Carolina também mencionou o potencial turístico da Serra do Lenheiro, citando a visita recente de um casal de turistas franceses que preferiu conhecer a serra a destinos tradicionais do litoral, reforçando a relevância da região como patrimônio natural e oportunidade de geração de renda.


Apenas o começo


A audiência pública mostrou que a Serra do Lenheiro é muito mais que um cartão-postal: é um símbolo da disputa entre o avanço urbano, o descaso político e a resistência comunitária. Entre ambientalistas, pesquisadores e produtores rurais, formou-se um consenso de que a preservação depende menos de título e mais da união entre gestão pública e sociedade civil. Junto com o Mona, o desafio agora é transformar uma legislação em ação permanente para que a serra continue existindo além dos discursos e supere as contradições da ideia de progresso.


***Operação Rejeito


A Polícia Federal deflagrou, no dia 17 de setembro de 2025, a Operação Rejeito, com o objetivo de desarticular uma organização criminosa responsável por um amplo esquema de extração mineral irregular, licenciamento ambiental fraudulento, lavagem de dinheiro e corrupção. A ação contou com o apoio da Controladoria-Geral da União (CGU), do Ministério Público Federal (MPF) e da Receita Federal.

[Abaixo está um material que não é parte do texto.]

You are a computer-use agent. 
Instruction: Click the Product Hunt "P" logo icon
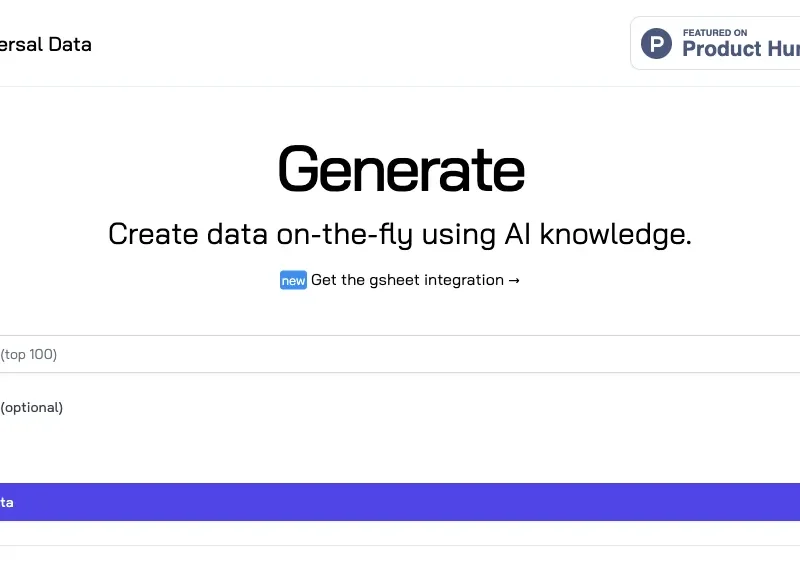[x=655, y=43]
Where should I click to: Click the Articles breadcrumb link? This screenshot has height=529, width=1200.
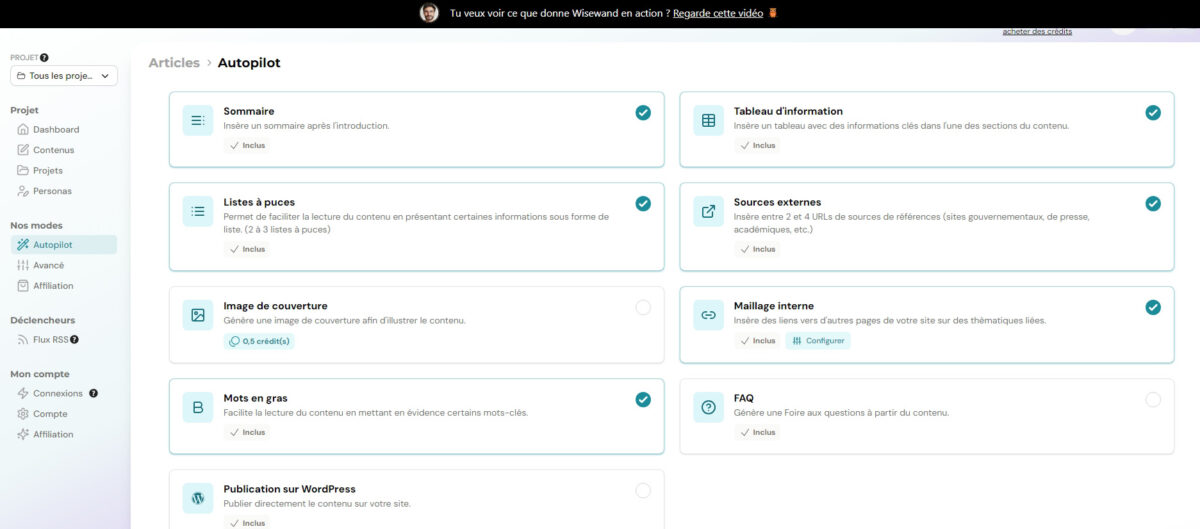174,63
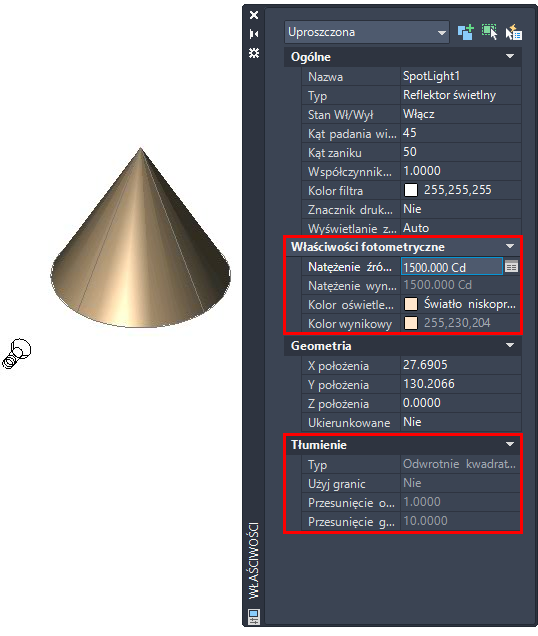This screenshot has height=636, width=538.
Task: Toggle Znacznik druku value Nie
Action: (x=461, y=209)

De acordo com a PF, o grupo atuava principalmente em Minas Gerais, com ramificações em órgãos públicos e empresas privadas ligadas ao setor mineral. As operações de busca e apreensão se concentraram na Região Metropolitana de Belo Horizonte, além de Ouro Preto e outras áreas de proteção ambiental e patrimônio histórico.


Entre os principais alvos estão empresários e agentes públicos. O empresário Alan Cavalcante do Nascimento foi apontado como líder da organização, ao lado do ex-deputado estadual João Alberto Paixão Lages e de Helder Adriano de Freitas, diretor operacional de uma das empresas envolvidas.



Também há servidores e ex-servidores de alto escalão de órgãos como a Fundação Estadual do Meio Ambiente (Feam), a Agência Nacional de Mineração (ANM) e o Instituto Estadual de Florestas (IEF).


A Justiça determinou o bloqueio de cerca de R$ 1,5 bilhão em bens e ativos ligados aos investigados. Segundo as investigações, os projetos minerários irregulares movimentaram cifras expressivas, com potencial econômico estimado em R$ 18 bilhões e lucros projetados de até R$ 9,5 bilhões.


A operação é um desdobramento da chamada “Operação Poeira Vermelha”, deflagrada em anos anteriores e que já havia identificado indícios de favorecimento ilegal no setor. Nesta nova fase, foram cumpridos 79 mandados de busca e apreensão e pelo menos 22 mandados de prisão preventiva.


Entre os desdobramentos imediatos, estão a prisão de servidores e ex-dirigentes de órgãos ambientais e a exoneração de funcionários públicos implicados nos esquemas pelo governo de Minas Gerais.


Na esfera política, a repercussão foi intensa. Parlamentares da oposição na Assembleia Legislativa de Minas Gerais (ALMG) cobraram a instalação de uma Comissão Parlamentar de Inquérito (CPI) para apurar irregularidades nos processos de licenciamento ambiental no estado.


As investigações continuam e, segundo a Polícia Federal, novas fases da operação não estão descartadas. O caso reforça a preocupação com o uso indevido de licenças ambientais e com o impacto da mineração ilegal em áreas de proteção, um problema histórico e de grande relevância em Minas Gerais.